Actually, that may be why a lot of the games have been so mediocre: developers try to fit in every possible Star Wars activity, and don't develop a very deep or interesting battle engine on any one game. It may also be why some of the PC games have been more successful than the console games, because they do tend to focus on one specific thing (flying in X-Wing, shooting in Dark Forces). Then again, everybody wants to do something different (I'd far rather use a light saber than pilot an X-Wing, but others are the opposite) so it's hard to blame game designers for wanting to hedge their bets.
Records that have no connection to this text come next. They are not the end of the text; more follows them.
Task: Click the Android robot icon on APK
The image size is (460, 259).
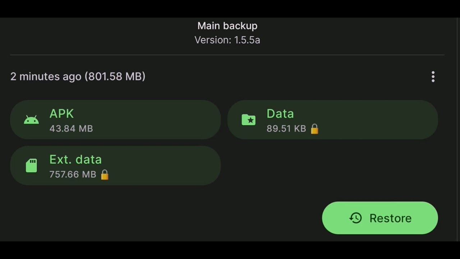Action: tap(31, 120)
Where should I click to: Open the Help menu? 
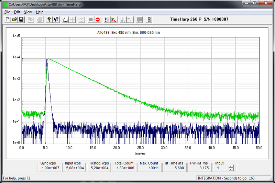coord(40,12)
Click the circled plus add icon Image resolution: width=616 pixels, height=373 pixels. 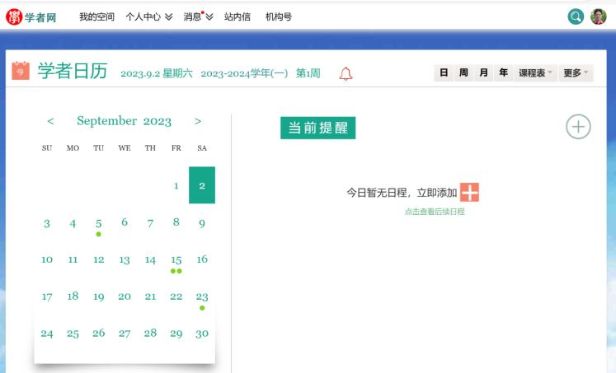(578, 127)
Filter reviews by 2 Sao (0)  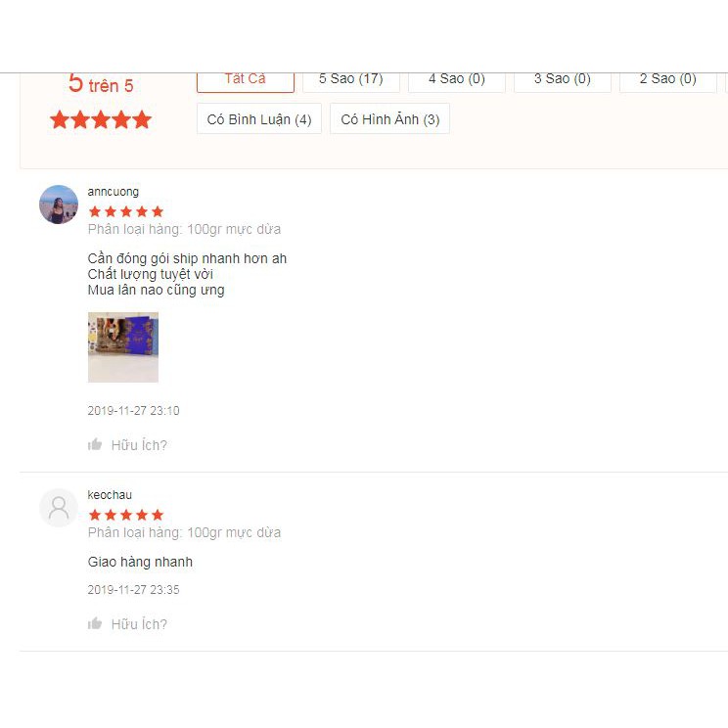pos(668,82)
Surrender to the dark side, and other such cliches
Uh...*next* Star Wars game? Isn't it enough to spend all of my money revamping my home theater just to play the one already coming out?

KZ

Man, don't remind me. I'll wager Lucas will figure out a way to add in another speaker to THX for both of the upcoming prequels: by the time we get to Episode 3, we'll be up to Dolby 8.1, and everybody's current top of the line sound systems will look like My First Sony in comparison.

Putting ideas in their heads
Chris--

There have been a few Star Wars games that were pretty well done. Dark Forces and Jedi Knight come to mind, along with the 'Super' series back on the SNES. Also, despite its flaws, I rather enjoyed the Phantom Menace game on PC. Sure, it had its sucktastic moments, but the feeling of deflecting a hail of laser fire back at those damn dirty droids can't be beat.

Anyway. As you know, Lucasarts has covered just about all of the genres ever since the earliest days of video game yore. Except one.

Star Wars: Jedi Golfer. Imagine the fun as young Jedi Padawan Anakin Skywalker travels the galactic golf circuit! From the opening screen (complete with now-clichˇ Duel of the Fates music) to the joy of selecting your personal caddy (Jar Jar, anyone?), this exciting game will truly become a tour de "Force."

Use your Jedi persuasion skills to convince the judges to give you a Mulligan! Bend the ball's trajectory to your wills with telekinesis! Ignite your lightsaber and enjoy the "slice-a-gopher" mini-game!

And don't forget your opponents! Sinister Darth Maul and his double-sided driver! Jedi Master Yoda atop a haggard Luke Skywalker! Jabba the Hutt and his six-titted caddie!

Yes gamers, the golf fun will be non-stop next Christmas with Star Wars: Jedi Golfer

LeFou

Last year I would have laughed this off as an impossibility.

That was before Super Bombad Racing came out.

Now I know it's just a matter of time...

Closing Comments:

Ok, here's the deal: I asked for the day off tomorrow so I could take care of some homework, but that's already been taken care of, so it looks like I get to slack off and watch the Simpsons Halloween special while Drew covers for me. I'll be back on Wednesday.

Still, the man needs a topic, so try this one out: let's hear your impressions on the advertising blitz being put up by Nintendo and Microsoft for their upcoming new consoles. Gamecube has those oddly artsy glass cube commercials, and Xbox has tie-ins at Taco Bell and writeups in nearly every mainstream media outlet you can think of, but what's your take on whose ads are better, and who's winning the battle for the hearts and minds of US gamers? See you Wednesday.